Targeting Polycystic Ovary Syndrome (PCOS) Pathophysiology with Flavonoids: From Adipokine–Cytokine Crosstalk to Insulin Resistance and Reproductive Dysfunctions

Summary

Polycystic ovary syndrome (PCOS) is a common hormonal disorder affecting millions of women that causes irregular periods, infertility, and metabolic problems. Flavonoids are beneficial plant compounds found in fruits, vegetables, and tea that show promise in treating PCOS by improving insulin sensitivity, reducing inflammation, and balancing hormones. While current medications have limited benefits and side effects, flavonoid supplements could offer a safer, natural way to address multiple PCOS problems simultaneously. However, more large-scale clinical studies are needed to confirm their effectiveness and establish optimal dosing.

Background

PCOS is a prevalent endocrine-metabolic disorder affecting 8-13% of reproductive-age women globally, characterized by insulin resistance, hyperandrogenism, chronic inflammation, and reproductive dysfunction. Current pharmacological therapies like metformin and oral contraceptives provide only partial benefits with significant side effects.

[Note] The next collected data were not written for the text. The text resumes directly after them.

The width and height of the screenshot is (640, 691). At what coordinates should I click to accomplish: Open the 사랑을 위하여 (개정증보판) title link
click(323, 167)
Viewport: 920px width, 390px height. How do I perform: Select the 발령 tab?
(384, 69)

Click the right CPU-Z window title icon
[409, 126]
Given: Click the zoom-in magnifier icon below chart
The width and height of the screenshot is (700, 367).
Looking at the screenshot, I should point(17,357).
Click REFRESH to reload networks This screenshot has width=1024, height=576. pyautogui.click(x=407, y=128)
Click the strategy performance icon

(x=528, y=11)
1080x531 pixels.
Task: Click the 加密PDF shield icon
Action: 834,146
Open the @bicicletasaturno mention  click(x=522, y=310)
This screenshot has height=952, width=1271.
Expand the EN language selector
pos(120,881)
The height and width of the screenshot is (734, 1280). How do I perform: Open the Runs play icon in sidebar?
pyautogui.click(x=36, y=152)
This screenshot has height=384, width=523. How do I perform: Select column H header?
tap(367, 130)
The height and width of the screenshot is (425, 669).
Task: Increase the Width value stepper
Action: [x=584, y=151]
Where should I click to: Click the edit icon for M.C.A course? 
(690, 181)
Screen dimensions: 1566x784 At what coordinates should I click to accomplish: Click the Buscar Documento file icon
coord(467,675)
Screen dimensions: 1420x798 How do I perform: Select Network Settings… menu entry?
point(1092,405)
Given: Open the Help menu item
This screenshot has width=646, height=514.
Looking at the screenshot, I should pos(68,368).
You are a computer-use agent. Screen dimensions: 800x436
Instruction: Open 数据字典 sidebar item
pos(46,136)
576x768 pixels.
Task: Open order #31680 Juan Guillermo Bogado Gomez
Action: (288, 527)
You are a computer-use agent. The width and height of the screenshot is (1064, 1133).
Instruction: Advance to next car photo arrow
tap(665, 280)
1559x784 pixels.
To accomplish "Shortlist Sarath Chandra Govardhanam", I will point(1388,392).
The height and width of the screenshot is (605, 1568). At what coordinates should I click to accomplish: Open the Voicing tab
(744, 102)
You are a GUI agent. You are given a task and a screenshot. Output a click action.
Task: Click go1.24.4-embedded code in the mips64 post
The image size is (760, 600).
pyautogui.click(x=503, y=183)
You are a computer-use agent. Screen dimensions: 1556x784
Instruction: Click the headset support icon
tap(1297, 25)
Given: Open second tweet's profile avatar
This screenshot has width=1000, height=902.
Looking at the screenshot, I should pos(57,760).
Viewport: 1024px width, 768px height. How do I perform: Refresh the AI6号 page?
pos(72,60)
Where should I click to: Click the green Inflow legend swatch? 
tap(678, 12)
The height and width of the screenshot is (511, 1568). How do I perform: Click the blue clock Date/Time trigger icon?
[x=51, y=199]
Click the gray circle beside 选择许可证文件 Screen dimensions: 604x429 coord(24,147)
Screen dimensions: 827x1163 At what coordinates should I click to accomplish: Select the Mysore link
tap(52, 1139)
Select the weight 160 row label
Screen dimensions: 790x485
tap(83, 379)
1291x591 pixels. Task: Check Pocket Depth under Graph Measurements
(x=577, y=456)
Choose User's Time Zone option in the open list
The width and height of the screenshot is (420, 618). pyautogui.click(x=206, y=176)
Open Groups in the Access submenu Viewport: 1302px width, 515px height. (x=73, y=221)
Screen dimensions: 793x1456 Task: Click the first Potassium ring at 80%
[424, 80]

Flavonoids, plant-derived polyphenols, have emerged as promising multi-target therapeutic candidates due to their antioxidant, anti-inflammatory, insulin-sensitizing, and hormone-modulating properties.

Objective

This evidence-based review synthesizes mechanistic insights into how flavonoids modulate insulin signaling, adipokine-cytokine crosstalk, oxidative stress, and androgen excess in PCOS pathophysiology. The study aims to bridge gaps between preclinical and clinical data while highlighting translational evidence and emerging delivery systems to overcome bioavailability barriers.

Results

Preclinical evidence demonstrates that flavonoids improve insulin sensitivity through IRS-1/PI3K/AKT pathway activation, restore adipokine balance by upregulating adiponectin and downregulating leptin, suppress pro-inflammatory cytokines via NF-κB inhibition, enhance antioxidant defenses through Nrf2 pathway activation, and reduce hyperandrogenism through estrogen receptor modulation and steroidogenic enzyme suppression. Limited clinical trials report improvements in glucose metabolism, hormonal parameters, and menstrual regularity with flavonoid supplementation.

Conclusion

Flavonoids represent a promising class of nutraceuticals offering multi-target intervention against PCOS pathophysiology through simultaneous modulation of metabolic, inflammatory, and reproductive axes. However, clinical translation is constrained by poor bioavailability, heterogeneous study designs, and limited large-scale randomized controlled trials. Advanced delivery systems and well-designed clinical trials are essential to establish flavonoids as evidence-based adjuncts in PCOS management.